Marine Cadet Graduates qualify for a variety of high paying jobs.

By Steve Sansford

When I tell people I went to college, they’re not surprised. But when I tell them I studied Marine Navigation Technology, that’s a different story. Most people don’t know you can go to college right here in Ontario and learn, hands-on, how to drive a ship. In fact, the Centre for Marine Training and Research is one of only a handful of institutions in all of Canada that offers a Transport Canada approved marine cadet training program.

It’s a three-year intensive study program, with a combined 12-month co-op program, where cadets gain theoretical knowledge and practical skills, along with real-world experience and sea time serving onboard various ships from tugs to cargo vessels to cruise liners.

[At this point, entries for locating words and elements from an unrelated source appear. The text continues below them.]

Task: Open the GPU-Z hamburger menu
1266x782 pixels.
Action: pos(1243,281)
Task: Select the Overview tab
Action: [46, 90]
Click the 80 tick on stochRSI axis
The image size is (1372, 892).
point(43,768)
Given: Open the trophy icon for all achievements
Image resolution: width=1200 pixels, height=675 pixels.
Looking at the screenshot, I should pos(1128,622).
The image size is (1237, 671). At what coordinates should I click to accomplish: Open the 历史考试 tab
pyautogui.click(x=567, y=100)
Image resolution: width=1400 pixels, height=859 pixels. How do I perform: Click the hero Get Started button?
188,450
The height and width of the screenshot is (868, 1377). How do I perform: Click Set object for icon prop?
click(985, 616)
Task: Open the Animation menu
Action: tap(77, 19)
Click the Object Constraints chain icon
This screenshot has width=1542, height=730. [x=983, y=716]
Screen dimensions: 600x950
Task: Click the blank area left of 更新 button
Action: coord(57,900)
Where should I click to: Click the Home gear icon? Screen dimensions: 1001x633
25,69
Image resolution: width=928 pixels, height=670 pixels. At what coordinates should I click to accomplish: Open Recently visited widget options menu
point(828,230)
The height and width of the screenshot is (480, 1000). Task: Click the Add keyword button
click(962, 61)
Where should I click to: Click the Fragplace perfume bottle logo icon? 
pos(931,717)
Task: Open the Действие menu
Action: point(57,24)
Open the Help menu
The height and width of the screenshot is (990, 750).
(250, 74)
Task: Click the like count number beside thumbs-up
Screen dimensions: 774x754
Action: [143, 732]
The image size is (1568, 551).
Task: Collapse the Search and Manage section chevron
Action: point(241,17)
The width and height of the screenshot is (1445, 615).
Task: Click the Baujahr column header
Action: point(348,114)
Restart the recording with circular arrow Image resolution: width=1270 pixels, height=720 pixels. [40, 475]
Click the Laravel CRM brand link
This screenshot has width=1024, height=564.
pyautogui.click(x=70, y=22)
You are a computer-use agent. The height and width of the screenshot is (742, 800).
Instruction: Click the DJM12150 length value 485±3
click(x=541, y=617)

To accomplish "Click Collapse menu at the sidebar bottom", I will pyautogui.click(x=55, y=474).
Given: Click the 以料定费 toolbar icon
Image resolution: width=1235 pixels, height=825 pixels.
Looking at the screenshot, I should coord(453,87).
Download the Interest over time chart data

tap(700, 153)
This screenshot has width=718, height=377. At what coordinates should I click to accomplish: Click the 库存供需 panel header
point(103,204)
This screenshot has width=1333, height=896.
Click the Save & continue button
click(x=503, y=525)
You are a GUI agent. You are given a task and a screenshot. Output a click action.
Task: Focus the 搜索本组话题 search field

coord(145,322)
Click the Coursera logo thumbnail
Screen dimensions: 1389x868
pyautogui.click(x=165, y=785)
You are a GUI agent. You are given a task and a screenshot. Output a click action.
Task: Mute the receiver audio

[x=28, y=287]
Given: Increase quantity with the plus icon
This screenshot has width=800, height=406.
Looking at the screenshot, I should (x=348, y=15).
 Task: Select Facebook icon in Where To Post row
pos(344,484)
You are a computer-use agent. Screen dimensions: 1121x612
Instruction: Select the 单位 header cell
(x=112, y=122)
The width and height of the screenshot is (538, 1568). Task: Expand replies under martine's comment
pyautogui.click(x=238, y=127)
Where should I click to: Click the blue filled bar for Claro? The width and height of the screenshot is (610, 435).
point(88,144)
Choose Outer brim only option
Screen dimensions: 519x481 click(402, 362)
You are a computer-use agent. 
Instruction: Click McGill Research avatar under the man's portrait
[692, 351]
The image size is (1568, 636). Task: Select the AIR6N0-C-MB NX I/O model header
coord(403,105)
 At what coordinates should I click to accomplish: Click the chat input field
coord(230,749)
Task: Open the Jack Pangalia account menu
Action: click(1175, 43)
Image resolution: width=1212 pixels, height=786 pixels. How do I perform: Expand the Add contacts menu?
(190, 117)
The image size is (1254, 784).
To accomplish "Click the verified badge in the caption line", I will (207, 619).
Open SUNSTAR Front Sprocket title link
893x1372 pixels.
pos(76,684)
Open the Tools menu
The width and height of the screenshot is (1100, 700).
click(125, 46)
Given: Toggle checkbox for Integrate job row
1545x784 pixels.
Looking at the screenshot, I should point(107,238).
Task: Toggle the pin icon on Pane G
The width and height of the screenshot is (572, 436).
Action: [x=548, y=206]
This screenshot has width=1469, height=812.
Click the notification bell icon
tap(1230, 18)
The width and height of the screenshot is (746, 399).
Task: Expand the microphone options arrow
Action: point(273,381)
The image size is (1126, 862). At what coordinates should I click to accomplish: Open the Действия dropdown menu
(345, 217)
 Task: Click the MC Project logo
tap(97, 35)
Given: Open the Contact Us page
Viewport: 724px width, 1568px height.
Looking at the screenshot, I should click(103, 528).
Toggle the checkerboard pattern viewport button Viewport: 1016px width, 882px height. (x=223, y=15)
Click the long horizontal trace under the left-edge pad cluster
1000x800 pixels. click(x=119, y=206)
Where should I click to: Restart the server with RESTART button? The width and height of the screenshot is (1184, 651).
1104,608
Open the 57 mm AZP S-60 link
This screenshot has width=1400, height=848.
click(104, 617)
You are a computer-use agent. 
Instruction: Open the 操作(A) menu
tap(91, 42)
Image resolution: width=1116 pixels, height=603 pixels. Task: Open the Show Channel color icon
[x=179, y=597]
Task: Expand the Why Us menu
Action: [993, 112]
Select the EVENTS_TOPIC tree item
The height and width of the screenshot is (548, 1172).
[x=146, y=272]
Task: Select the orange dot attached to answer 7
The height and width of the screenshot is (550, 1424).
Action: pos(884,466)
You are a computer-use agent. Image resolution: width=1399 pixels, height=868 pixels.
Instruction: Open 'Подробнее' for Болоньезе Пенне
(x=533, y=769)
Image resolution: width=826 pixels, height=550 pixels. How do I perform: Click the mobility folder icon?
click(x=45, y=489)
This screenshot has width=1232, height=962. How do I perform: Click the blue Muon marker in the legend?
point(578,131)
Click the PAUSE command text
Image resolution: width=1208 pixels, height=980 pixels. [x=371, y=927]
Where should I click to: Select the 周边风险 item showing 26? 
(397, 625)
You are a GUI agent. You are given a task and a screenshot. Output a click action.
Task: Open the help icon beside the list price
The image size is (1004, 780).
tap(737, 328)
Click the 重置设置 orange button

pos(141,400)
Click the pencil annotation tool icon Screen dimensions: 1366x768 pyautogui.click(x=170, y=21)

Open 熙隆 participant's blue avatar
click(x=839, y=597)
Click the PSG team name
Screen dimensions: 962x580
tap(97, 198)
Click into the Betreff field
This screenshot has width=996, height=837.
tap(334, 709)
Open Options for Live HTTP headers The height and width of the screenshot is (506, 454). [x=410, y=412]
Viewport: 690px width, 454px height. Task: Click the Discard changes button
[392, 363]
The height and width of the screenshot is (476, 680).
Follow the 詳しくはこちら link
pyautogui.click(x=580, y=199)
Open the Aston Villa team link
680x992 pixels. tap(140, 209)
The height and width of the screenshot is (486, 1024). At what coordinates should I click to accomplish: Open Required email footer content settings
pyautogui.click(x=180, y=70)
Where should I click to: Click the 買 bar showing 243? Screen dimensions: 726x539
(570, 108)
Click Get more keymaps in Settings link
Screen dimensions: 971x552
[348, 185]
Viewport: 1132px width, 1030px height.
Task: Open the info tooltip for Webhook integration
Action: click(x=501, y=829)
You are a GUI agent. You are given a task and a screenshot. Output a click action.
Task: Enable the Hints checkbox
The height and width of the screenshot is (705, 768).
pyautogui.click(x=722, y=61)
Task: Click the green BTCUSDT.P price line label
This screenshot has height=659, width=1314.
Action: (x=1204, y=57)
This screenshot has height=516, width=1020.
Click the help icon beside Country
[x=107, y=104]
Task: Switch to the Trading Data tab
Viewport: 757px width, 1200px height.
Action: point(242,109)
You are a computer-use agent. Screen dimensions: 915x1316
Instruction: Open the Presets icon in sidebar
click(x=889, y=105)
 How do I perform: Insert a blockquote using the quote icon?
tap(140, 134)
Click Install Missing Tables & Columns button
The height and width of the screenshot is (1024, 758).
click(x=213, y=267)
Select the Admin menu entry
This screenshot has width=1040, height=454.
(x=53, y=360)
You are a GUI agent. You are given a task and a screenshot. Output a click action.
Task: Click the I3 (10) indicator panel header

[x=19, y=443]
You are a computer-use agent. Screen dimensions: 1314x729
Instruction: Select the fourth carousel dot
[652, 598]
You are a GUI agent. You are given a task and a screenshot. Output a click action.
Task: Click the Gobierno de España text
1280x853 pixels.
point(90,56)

The marine training center is part of the larger Georgian College campus in the City of Owen Sound on the southern shore of Georgian Bay. The purpose-built facility offers state-of-the-art training facilities, including bridge and engine room simulators. The marine instructors are industry veterans, holding their own Transport Canada licenses, with years of sea time and some are graduates from the same program they now teach.

The program is demanding and provides plenty of challenges, but the career prospects for graduates are impressive with many grads securing high-paying jobs on one of the many freighters plying the Great Lakes. Other cadets find positions with ocean-going vessels of all sorts, and a few even end up manning the bridge of passenger ferries and cruise liners. Still, others take the valuable life lessons learned and apply their skills in their chosen fields.

Fire Fighting

Fire-fighting training is one of the most intense elements of the cadet training program. A fire at sea is a tremendous danger to the vessel and its crew. There is no calling 911, and no local fire department will show up, so it’s up to the crew to know how to fight fires, which take on new dangers in the tight, steel confines of a large ship. Training is very thorough and graduating cadets are well-prepared to face ship-board emergencies.

Scenery

The co-op portion of the program allows cadets to travel to all corners of the continent, and sometimes the globe. My placement aboard the M/S Chee-Chemaun kept me close to home, but I did spend months exploring the amazing natural beauty of the Bruce Penninsula, including the Grotto, Fathom Five National Park, Bruce National Park, trails, beaches, and campgrounds. Other cadet’s traveled farther, from the fjords of Norway to the Panama Canal and even the Northwest Passage.

Ship

Most cadets serve their required 365-days of sea time on board a cargo vessel of some sort, but my aspirations were to work on passenger’s vessels. I was fortunate to land a cadet berth on one of the few large passenger vessels that operate within the province. The M/S Che-Cheemaun is a 365-foot car ferry operating a route between Tobermory and South Baymouth. It’s an icon for travel and exploration in Ontario and provided an amazing experience for a cadet. The ferry company (like most Great Lakes shipping companies) maintains a close relationship with the college and is very much vested in the training and development of new officers.

Algoway

Plenty of unplanned opportunities presented themselves over the course of the program. During the winter semester of the first year, the Algoway spent the season in the Owen Sound harbor and our class was treated to a full tour. This was the first time on board a large cargo ship for most of us and provided a small taste of what our lives we’re going to look like in a few short years. The Algoway is a self-unloading bulk freighter. Many cadets would go on to serve their co-ops and their careers on board vessels just like this one.